Rebecca Grekin is researching how to mitigate climate change as a Ph.D. student at Stanford University’s Doerr School of Sustainability.
Her research is also funded by ExxonMobil, one of the largest and most polluting oil and gas companies in the world.
Grekin’s research, which looks at how to lower emissions of air conditioned buildings, is vital to a world that is rapidly warming. But it is also supported by the same industry that started the climate crisis in the first place—a reality she says she still struggles with.
“There are definitely ways that [fossil fuel funding] can influence the research, and I think that there are ways to set it up such that it doesn’t,” she told HEATED in an interview.
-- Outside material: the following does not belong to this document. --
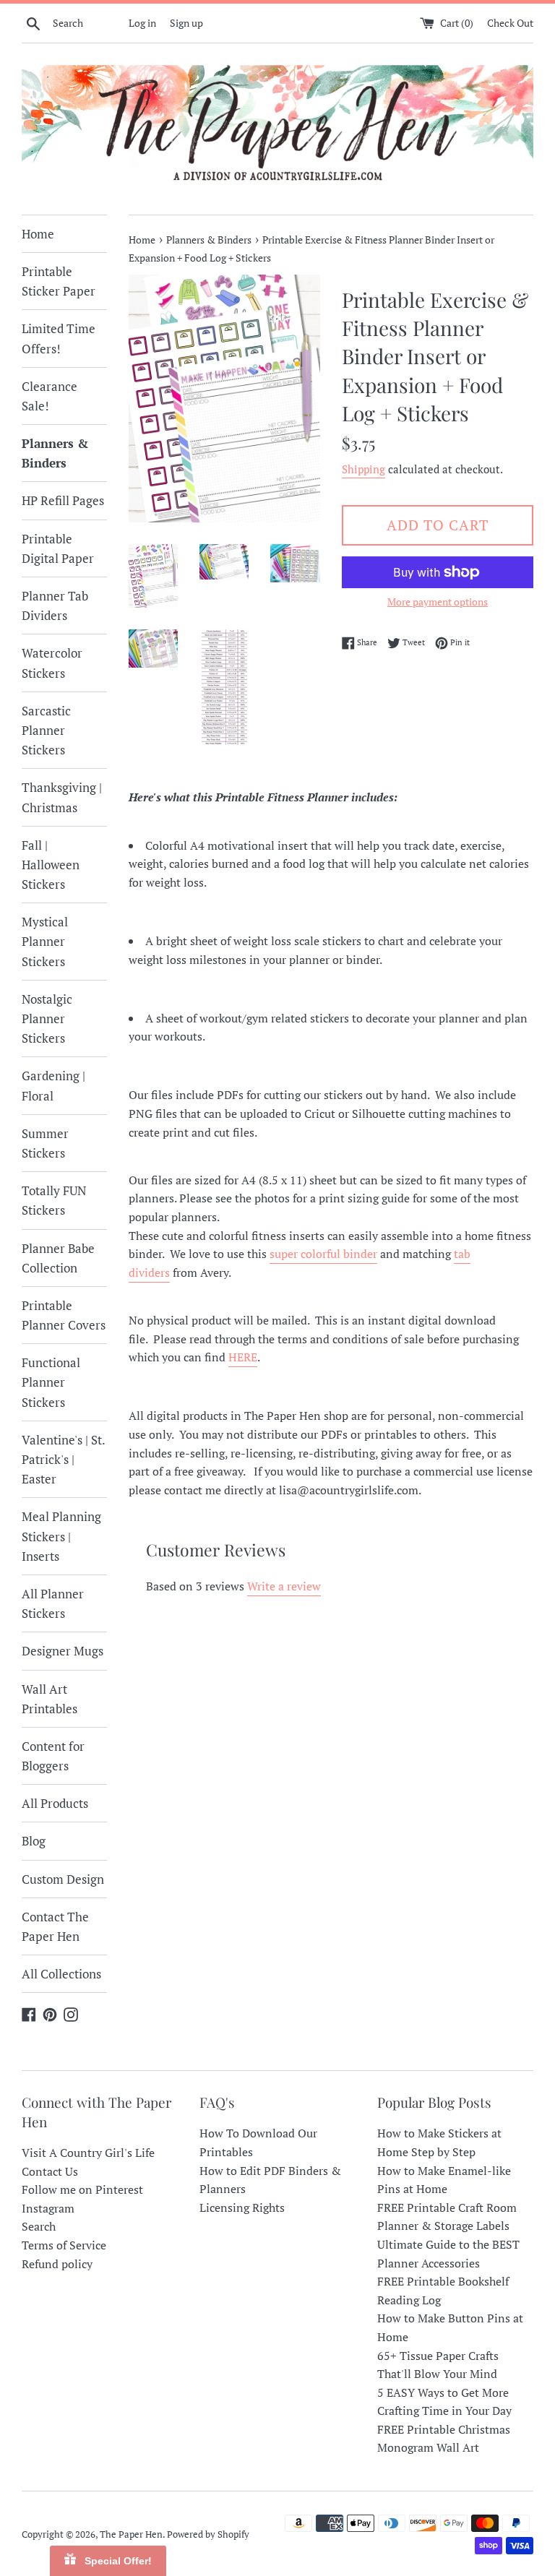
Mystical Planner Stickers (45, 941)
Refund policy (57, 2264)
That’s why Grekin and five other graduate students signed their names to an Oct. 5 letter proposing new rules that would force a much stricter standard for fossil fuel funding for Stanford’s research.
The letter focuses on Stanford’s industry “affiliate” research programs—meaning that for a membership fee, corporations can contribute to research at Stanford—and proposes to “eliminate financial sponsorship” from any company that “does not provide a credible transition plan.” It also proposes to block funding from any company that has obstructed climate policy in the last five years.
This policy would, effectively, bar most fossil fuel companies (including Exxon) from sponsoring Stanford affiliate research. And even though Grekin’s research does not fall under the affiliate program, and would therefore not be affected, she says it’s an issue that needs to be addressed.
“The problem with most universities, even Stanford, is basically everyone has been operating under the assumption that everyone sort of has a base level of ethics,” said Grekin. “I think that's a bad assumption. So you have to put these guardrails in place.” And she is far from alone in that thought.
The growing movement to expel fossil fuels from schools
As time runs out for the world to ramp down its use of fossil fuels, students at universities across the country are ramping up their push to create a financial firewall between their schools and the hyper-polluting industry.